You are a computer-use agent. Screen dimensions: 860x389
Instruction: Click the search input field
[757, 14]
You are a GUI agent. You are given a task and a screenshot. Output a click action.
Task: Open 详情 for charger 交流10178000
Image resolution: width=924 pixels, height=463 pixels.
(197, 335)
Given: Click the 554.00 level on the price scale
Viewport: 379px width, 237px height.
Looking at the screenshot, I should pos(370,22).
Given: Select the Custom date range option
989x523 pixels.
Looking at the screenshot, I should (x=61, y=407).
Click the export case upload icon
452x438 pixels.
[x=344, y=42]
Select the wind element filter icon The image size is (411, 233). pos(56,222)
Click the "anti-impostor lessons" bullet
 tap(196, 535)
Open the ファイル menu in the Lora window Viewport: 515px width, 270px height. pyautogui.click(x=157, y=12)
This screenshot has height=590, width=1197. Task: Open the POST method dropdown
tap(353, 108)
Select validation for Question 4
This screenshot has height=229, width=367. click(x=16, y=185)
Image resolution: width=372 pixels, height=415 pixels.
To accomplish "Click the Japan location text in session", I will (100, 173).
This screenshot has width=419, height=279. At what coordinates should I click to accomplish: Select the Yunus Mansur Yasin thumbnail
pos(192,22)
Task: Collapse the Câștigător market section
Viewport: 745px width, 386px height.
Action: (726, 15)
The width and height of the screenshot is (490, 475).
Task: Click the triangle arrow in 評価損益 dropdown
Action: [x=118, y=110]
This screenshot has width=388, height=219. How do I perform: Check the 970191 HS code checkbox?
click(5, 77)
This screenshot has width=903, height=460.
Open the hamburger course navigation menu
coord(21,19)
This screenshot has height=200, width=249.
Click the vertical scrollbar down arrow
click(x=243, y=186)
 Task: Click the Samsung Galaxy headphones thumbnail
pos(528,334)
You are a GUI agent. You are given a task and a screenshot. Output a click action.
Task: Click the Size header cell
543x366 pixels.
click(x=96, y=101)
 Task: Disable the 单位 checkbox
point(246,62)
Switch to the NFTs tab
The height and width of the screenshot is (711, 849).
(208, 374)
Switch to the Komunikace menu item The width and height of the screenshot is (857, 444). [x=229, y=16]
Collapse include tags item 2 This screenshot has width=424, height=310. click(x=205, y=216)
+++
### Required work
Could you reproduce every record above exactly as it appears?

### Reply to the exercise
You are a computer-use agent. Screen dimensions: 860x389
Instruction: Click the search input field
[757, 14]
You are a GUI agent. You are given a task and a screenshot. Output a click action.
Task: Open 详情 for charger 交流10178000
Image resolution: width=924 pixels, height=463 pixels.
(197, 335)
Given: Click the 554.00 level on the price scale
Viewport: 379px width, 237px height.
Looking at the screenshot, I should pos(370,22).
Given: Select the Custom date range option
989x523 pixels.
Looking at the screenshot, I should (x=61, y=407).
Click the export case upload icon
452x438 pixels.
[x=344, y=42]
Select the wind element filter icon The image size is (411, 233). pos(56,222)
Click the "anti-impostor lessons" bullet
 tap(196, 535)
Open the ファイル menu in the Lora window Viewport: 515px width, 270px height. pyautogui.click(x=157, y=12)
This screenshot has height=590, width=1197. Task: Open the POST method dropdown
tap(353, 108)
Select validation for Question 4
This screenshot has height=229, width=367. click(x=16, y=185)
Image resolution: width=372 pixels, height=415 pixels.
To accomplish "Click the Japan location text in session", I will (100, 173).
This screenshot has width=419, height=279. At what coordinates should I click to accomplish: Select the Yunus Mansur Yasin thumbnail
pos(192,22)
Task: Collapse the Câștigător market section
Viewport: 745px width, 386px height.
Action: (726, 15)
The width and height of the screenshot is (490, 475).
Task: Click the triangle arrow in 評価損益 dropdown
Action: [x=118, y=110]
This screenshot has width=388, height=219. How do I perform: Check the 970191 HS code checkbox?
click(5, 77)
This screenshot has width=903, height=460.
Open the hamburger course navigation menu
coord(21,19)
This screenshot has height=200, width=249.
Click the vertical scrollbar down arrow
click(x=243, y=186)
 Task: Click the Samsung Galaxy headphones thumbnail
pos(528,334)
You are a GUI agent. You are given a task and a screenshot. Output a click action.
Task: Click the Size header cell
543x366 pixels.
click(x=96, y=101)
 Task: Disable the 单位 checkbox
point(246,62)
Switch to the NFTs tab
The height and width of the screenshot is (711, 849).
(208, 374)
Switch to the Komunikace menu item The width and height of the screenshot is (857, 444). [x=229, y=16]
Collapse include tags item 2 This screenshot has width=424, height=310. click(x=205, y=216)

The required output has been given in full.